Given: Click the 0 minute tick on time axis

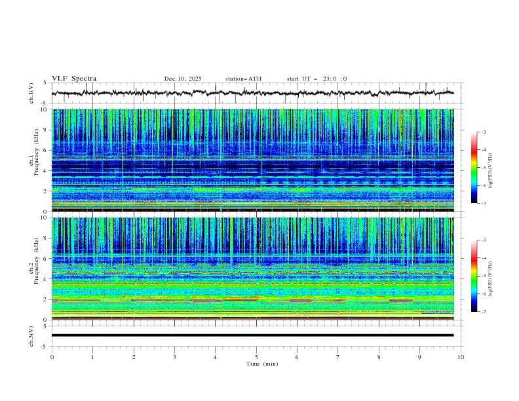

---

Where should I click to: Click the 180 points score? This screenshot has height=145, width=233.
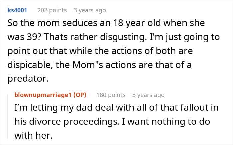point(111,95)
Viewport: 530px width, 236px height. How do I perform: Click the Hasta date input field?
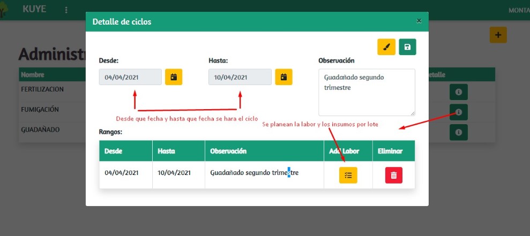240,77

...

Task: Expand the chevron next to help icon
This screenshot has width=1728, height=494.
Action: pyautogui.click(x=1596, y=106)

## [TASK STATEMENT]
Echo the data from the line containing "Task: Expand the chevron next to help icon" through the line containing "Action: pyautogui.click(x=1596, y=106)", reproducing each line verbatim.

## [COMPLETE OUTPUT]
Task: Expand the chevron next to help icon
This screenshot has width=1728, height=494.
Action: pyautogui.click(x=1596, y=106)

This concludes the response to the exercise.